Eucalyptus newbeyi, commonly known as Beaufort Inlet mallee, is a species of mallee that is endemic to a small area on the south coast of Western Australia. It has smooth, mottled bark, narrow leaves, flower buds usually in groups of seven, yellowish green flowers and bell-shaped to conical fruit.

==Description==
Eucalyptus newbeyi is a mallee that typically grows to a height of 5-8 m and does not form a lignotuber. It has smooth, mottled yellowish brown bark that is shed in flakes. The adult leaves are narrow lance-shaped to narrow elliptical, 40-80 mm long and 5-15 mm wide tapering to a petiole 5-10 mm long. The flower buds are arranged in leaf axils in groups of seven, rarely three or nine, on a downturned, strap-like peduncle 30-55 mm long, the individual buds sessile.
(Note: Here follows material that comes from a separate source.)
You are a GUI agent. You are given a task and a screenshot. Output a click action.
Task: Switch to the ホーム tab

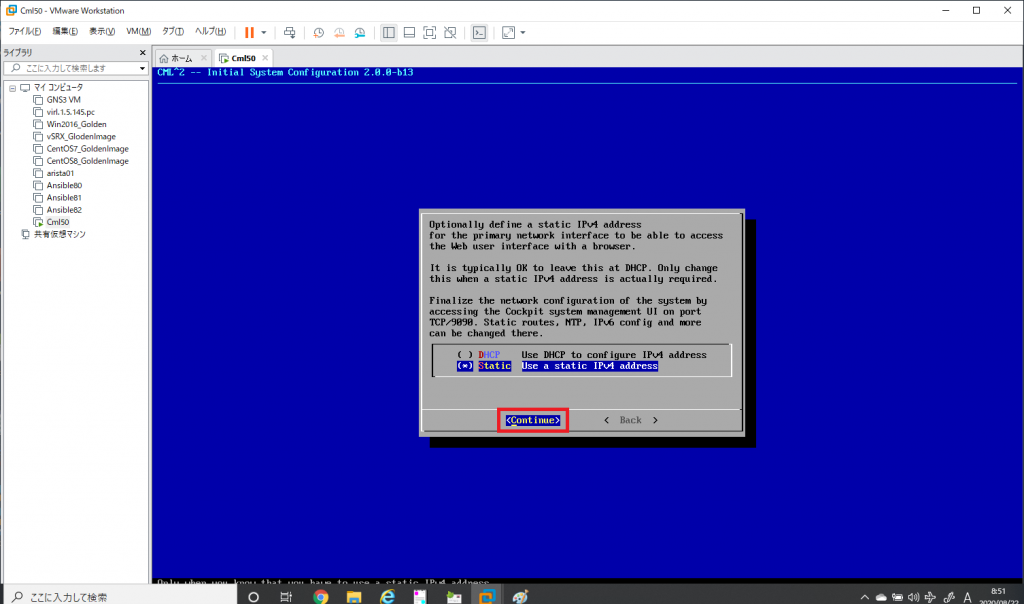coord(181,59)
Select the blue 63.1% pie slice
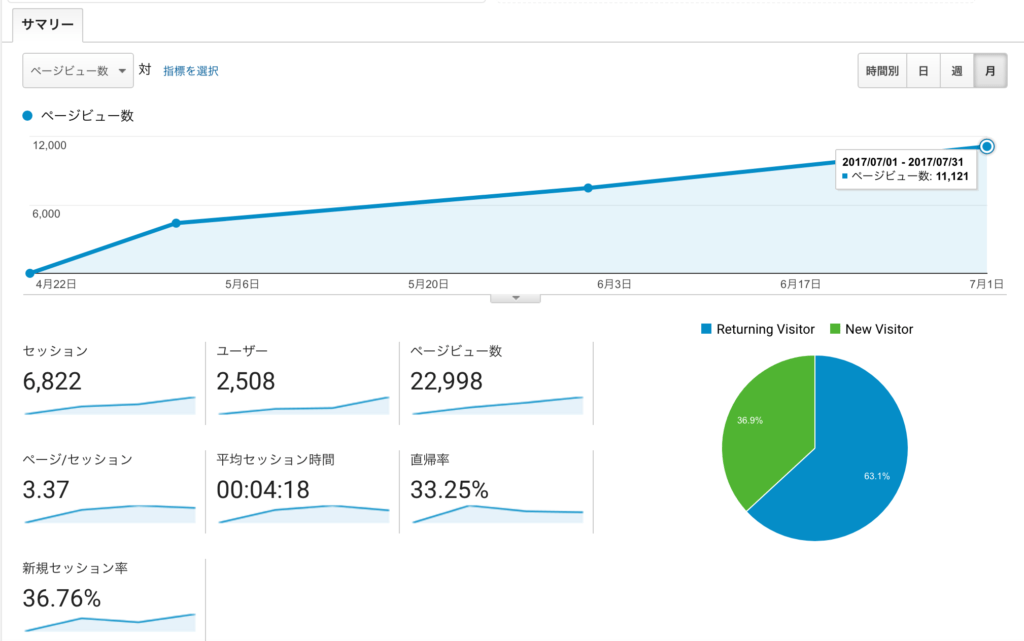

Mature buds are 52-60 mm long and 11-16 mm wide, with the horn-shaped operculum three or four times as long as the floral cup. Flowering occurs between September and February and the flowers are yellowish green. The fruit is a woody, bell-shaped to conical capsule, 10-27 mm long and 18-28 mm wide.

Eucalyptus newbeyi can be distinguished from the closely related Burdett gum (E. burdettiana) by its smooth, horn-shaped rather than warty operculum. It can also be distinguished from the warted yate (E. megacornuta) which has grossly warted bud caps and fruit that are bell shaped.

==Taxonomy and naming==
Eucalyptus newbeyi was first formally described in 1980 by Denis and Stella Carr in the Australian Journal of Botany, from specimens collected by Alex George near the Fitzgerald River in 1970. The specific epithet (newbeyi) honours Ken Newbeyi (1936-1988), a botanical collector and ecologist from Ongerup.

==Distribution and habitat==
The Beaufort Inlet mallee is found on steep slopes and on riverbank cliffs in shrubland near Beaufort Inlet and in the Fitzgerald River National Park, growing in sandy-clay-loam soils.

==Conservation status==
This eucalypt is classified as "Priority Three" by the Western Australian Government Department of Parks and Wildlife, meaning that it is poorly known and known from only a few locations but is not under imminent threat.